As an investigative journalist of The Washington Post, Priest has written extensively on the Central Intelligence Agency’s covert counterterrorism operations around the world, the agency’s secret rendition and detention practices, the intelligence lapses involving the September 11 plot, and the failure of pre-war intelligence in Iraq. In 2007, she co-authored a series on Walter Reed Army Medical Center’s failure to provide outpatient care to returning soldiers and Marines. In 2008, she co-authored a four-part series on dangerously inadequate medical care for immigrants in detention.
Priest has received numerous awards, including the 2008 Pulitzer Prize for Public Service for “The Other Walter Reed,” and the 2006 Pulitzer for Beat Reporting for her work on CIA secret prisons and counterterrorism operations overseas. Other honors include the Robert F. Kennedy Award, George Polk Award, American Society of Newspaper Editors, Annenberg School of Communication’s Selden Ring Award, the Overseas Press Club Award for interpretation of international affairs, and the American Academy of Diplomacy’s Award for Distinguished Reporting and Analysis on Foreign Affairs.
Priest is also a contributor to CBS News and 60 Minutes, and is a board member of the Reporters Committee for Freedom of the Press. She holds a B.A. in political science from the University of California at Santa Cruz and lives in Washington, DC.
Secrets in a Democracy
Bound up in such concepts as sacredness, intimacy, danger and the forbidden, secrecy is something familiar to everyone. People may perceive secrets as guilty, conspiratorial, or pathological, forgetting that secrets can also protect identity, intentions, actions, and property. At the collective level, many have argued that official secrecy is incompatible with democracy. Others allow that institutional secrecy is sometimes legitimate and necessary.
Through an art exhibition and a lecture and film series, the Scripps College Humanities Institute explores when secrecy is legitimate and when it is injurious; the ways in which we keep, reveal, and discover secrets and what they say about us; as well as what ought to happen when formal secrets are revealed.
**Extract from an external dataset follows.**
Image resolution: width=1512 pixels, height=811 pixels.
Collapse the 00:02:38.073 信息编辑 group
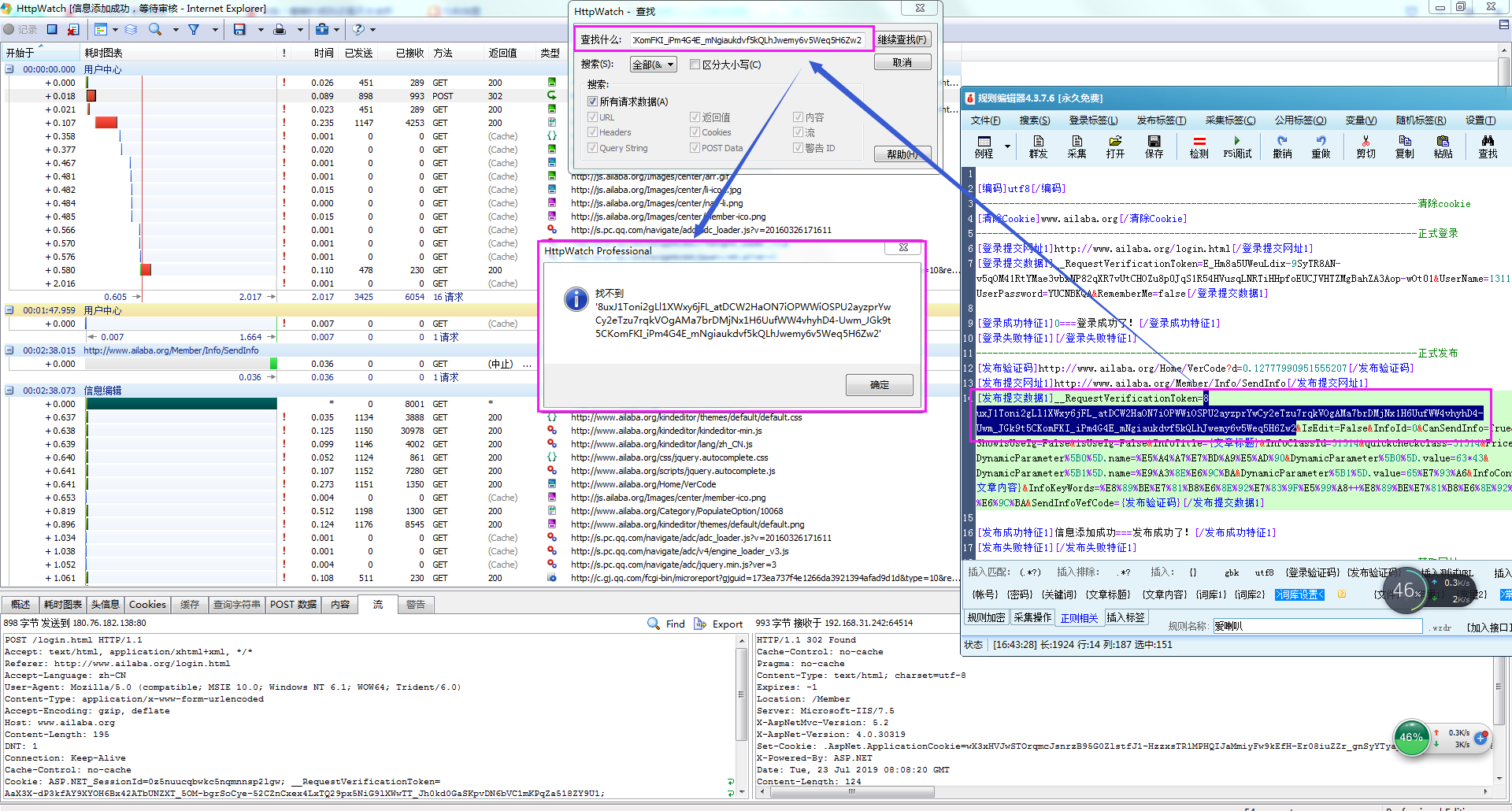click(x=9, y=391)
For more information about the event, call the Scripps College Humanities Institute (909) 621-8326 or visit the website.
Scripps College Humanities Institute
Founded in 1986 to promote interdisciplinary research and public discussion of important issues in culture and society, the Humanities Institute has consistently been an important center of the intellectual life of the Claremont Colleges. As part of Scripps’ tradition of interdisciplinary education, the Humanities Institute brings together both prominent visiting scholars and younger scholars doing cutting-edge work, lectures by faculty at the Claremont Colleges, and a program for Scripps students who are appointed as Junior Fellows of the Institute.